[[ Records for this task open ]]

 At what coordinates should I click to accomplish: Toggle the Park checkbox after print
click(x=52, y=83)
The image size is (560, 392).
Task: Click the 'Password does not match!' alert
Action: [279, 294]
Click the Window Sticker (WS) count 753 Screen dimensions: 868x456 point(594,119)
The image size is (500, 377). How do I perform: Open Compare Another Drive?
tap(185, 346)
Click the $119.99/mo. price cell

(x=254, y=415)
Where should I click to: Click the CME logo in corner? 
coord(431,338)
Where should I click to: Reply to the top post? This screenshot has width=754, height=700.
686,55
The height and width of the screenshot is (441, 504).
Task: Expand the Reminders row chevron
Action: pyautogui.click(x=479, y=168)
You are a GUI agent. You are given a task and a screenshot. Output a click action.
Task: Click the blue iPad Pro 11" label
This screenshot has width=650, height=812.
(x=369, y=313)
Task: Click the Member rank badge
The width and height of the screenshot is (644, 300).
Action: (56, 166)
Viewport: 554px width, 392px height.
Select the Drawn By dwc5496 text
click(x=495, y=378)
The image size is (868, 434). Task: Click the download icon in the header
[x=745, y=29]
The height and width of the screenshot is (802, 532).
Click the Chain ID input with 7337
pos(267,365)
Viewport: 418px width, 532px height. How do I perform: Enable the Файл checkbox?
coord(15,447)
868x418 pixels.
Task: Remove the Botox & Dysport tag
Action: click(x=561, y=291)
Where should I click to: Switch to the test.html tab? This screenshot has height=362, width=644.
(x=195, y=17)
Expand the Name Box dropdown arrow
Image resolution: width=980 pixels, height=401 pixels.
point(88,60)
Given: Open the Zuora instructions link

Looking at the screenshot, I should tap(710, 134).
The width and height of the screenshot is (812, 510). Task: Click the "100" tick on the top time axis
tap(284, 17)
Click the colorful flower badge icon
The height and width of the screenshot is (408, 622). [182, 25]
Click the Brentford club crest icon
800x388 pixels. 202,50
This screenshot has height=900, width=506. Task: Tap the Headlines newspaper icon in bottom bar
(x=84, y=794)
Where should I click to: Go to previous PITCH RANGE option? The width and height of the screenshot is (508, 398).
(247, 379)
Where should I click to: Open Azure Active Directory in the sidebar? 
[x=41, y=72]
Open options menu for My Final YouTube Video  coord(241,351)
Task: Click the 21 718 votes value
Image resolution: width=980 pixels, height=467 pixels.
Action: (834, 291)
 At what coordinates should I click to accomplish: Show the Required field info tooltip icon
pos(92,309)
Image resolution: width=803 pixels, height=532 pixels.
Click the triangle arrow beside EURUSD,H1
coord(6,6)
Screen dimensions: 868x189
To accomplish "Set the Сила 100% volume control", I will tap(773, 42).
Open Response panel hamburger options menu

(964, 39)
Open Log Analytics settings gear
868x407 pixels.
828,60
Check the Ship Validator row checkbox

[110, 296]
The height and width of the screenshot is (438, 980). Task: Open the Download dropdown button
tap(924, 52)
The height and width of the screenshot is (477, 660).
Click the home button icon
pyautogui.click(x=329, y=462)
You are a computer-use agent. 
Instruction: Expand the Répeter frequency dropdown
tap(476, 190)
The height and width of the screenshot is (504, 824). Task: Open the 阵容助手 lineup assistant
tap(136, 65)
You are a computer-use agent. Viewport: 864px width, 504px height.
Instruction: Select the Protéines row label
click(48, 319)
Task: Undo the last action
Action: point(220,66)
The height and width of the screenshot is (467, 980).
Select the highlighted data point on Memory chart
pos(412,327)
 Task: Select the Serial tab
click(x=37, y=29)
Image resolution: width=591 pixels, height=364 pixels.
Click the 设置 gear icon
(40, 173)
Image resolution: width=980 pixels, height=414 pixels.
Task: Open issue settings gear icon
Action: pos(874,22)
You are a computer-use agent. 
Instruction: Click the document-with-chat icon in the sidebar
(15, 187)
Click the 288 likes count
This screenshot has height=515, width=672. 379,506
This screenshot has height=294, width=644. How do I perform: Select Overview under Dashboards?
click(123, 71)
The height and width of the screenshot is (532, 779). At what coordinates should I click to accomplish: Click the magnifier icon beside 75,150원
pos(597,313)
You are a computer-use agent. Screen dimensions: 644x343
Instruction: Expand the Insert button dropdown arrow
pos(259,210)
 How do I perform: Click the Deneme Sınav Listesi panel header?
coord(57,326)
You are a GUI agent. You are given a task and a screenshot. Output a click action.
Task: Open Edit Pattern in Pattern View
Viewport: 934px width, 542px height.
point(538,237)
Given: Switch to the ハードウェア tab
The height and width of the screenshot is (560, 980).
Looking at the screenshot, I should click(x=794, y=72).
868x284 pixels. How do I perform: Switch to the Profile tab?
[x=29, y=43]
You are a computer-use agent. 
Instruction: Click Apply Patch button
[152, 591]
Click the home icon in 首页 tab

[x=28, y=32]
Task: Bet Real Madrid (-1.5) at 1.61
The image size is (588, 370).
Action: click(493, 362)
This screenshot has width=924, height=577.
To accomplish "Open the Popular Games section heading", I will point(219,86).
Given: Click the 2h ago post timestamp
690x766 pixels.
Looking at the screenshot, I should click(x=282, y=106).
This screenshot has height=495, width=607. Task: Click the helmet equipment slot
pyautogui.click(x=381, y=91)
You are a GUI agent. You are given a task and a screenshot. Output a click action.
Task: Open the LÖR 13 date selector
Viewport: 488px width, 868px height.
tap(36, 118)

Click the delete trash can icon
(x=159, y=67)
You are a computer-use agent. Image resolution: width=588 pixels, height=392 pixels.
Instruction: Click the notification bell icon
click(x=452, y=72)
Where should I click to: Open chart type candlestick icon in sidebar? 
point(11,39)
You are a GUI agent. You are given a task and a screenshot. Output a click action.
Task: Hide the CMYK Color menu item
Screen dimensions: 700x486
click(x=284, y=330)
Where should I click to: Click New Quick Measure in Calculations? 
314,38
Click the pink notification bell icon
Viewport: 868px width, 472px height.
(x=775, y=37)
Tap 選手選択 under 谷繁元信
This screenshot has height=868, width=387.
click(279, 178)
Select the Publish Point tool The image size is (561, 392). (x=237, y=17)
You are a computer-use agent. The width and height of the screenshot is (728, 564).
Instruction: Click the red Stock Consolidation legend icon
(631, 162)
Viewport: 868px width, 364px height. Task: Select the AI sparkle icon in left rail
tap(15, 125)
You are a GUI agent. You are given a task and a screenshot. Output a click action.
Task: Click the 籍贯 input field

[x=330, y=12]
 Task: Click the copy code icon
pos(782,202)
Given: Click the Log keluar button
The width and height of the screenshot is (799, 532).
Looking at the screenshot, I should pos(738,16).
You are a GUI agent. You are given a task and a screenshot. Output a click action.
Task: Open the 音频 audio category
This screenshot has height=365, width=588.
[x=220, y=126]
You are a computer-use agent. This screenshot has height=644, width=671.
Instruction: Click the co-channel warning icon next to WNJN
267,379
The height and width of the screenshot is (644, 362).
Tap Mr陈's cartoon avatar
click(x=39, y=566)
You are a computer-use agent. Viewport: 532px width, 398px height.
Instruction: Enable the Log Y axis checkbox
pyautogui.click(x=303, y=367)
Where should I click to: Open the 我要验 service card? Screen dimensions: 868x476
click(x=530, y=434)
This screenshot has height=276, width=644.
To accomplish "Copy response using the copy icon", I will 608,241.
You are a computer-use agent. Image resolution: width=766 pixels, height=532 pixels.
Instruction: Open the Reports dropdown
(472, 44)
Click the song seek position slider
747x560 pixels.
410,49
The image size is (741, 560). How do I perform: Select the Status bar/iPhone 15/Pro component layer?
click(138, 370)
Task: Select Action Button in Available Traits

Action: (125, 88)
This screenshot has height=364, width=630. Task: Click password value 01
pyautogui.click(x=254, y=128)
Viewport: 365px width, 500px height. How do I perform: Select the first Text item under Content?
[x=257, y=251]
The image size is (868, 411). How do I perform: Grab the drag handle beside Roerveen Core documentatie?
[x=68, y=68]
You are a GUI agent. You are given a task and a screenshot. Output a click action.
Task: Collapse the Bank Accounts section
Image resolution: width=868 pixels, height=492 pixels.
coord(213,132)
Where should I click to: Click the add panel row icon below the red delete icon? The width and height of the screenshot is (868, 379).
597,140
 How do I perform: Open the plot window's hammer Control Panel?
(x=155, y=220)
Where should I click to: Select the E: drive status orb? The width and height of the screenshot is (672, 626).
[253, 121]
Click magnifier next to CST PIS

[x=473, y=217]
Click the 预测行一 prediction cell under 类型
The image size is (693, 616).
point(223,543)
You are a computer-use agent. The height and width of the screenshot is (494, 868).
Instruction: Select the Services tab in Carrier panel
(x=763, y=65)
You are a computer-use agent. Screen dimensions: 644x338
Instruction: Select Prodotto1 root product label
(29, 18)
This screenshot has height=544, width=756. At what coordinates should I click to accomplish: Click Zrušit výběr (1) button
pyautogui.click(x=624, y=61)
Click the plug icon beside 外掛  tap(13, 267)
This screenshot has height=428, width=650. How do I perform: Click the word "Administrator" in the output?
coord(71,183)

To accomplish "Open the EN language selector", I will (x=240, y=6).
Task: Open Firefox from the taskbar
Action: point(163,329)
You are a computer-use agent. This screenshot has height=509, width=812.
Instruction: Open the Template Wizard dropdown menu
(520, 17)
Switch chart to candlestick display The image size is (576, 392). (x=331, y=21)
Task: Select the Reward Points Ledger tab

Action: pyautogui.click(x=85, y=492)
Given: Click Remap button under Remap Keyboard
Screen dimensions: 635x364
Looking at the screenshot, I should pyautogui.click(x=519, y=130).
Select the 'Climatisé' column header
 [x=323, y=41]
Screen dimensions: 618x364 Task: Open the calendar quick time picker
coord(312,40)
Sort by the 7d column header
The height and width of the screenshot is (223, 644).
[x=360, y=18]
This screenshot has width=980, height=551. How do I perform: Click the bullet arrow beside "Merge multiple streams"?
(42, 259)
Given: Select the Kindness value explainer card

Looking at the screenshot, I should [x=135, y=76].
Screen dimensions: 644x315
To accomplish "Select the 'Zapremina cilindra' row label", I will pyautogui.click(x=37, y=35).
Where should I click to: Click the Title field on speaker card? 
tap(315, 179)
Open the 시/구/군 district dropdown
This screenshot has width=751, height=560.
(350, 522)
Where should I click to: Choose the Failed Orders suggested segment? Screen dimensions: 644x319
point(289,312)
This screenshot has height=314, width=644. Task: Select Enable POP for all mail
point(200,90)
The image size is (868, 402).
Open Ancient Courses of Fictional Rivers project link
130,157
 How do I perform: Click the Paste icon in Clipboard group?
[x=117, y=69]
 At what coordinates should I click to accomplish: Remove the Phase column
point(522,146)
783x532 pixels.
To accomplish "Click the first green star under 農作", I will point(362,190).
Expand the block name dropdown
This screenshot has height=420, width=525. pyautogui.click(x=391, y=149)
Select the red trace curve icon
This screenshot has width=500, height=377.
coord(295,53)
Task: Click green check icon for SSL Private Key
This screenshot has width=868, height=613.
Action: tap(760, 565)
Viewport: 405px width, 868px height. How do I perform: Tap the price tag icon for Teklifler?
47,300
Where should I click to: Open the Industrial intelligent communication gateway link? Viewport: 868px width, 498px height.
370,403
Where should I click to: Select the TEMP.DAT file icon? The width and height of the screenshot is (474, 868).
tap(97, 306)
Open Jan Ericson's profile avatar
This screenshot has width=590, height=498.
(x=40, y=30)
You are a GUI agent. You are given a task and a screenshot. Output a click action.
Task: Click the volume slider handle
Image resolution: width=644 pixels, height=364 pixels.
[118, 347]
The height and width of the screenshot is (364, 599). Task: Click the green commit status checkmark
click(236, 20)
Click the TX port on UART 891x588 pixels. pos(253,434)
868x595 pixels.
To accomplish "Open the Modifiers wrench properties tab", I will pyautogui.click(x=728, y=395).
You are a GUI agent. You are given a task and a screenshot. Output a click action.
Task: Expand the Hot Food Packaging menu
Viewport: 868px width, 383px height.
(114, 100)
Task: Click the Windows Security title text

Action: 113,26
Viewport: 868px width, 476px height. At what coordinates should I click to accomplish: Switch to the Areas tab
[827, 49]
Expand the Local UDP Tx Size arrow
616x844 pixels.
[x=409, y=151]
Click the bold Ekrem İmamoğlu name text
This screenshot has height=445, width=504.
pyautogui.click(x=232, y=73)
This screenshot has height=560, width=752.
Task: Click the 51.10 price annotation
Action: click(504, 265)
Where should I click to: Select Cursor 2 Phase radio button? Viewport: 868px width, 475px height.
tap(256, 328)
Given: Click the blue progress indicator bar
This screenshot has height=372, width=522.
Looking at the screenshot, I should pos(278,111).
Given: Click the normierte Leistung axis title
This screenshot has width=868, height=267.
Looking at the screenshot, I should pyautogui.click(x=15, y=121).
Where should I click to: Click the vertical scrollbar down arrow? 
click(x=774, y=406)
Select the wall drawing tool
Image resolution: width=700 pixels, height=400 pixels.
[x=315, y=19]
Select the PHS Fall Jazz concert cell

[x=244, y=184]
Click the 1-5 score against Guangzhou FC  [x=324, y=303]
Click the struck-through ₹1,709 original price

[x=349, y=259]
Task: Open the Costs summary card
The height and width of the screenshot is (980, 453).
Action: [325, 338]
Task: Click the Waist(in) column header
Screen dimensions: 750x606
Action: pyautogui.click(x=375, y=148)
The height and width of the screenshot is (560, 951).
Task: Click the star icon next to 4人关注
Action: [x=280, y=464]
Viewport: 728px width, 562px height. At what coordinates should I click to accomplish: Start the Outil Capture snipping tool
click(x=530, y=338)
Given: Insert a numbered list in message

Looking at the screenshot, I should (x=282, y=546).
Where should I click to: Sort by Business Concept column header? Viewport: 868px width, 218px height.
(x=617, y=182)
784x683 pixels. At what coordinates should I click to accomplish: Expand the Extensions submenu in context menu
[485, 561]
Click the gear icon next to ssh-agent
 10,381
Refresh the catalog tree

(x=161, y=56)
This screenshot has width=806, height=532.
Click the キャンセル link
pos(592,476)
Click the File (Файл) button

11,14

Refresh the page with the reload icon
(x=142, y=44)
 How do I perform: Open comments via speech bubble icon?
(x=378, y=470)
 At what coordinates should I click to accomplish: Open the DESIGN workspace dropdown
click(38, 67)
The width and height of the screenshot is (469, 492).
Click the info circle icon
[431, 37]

[[ Records for this task closed ]]

> _Directions_
Filter the records for the string "blue" and copy every line that holds it.

> _Result for this exercise_
Task: Click the blue iPad Pro 11" label
Given: Click the blue progress indicator bar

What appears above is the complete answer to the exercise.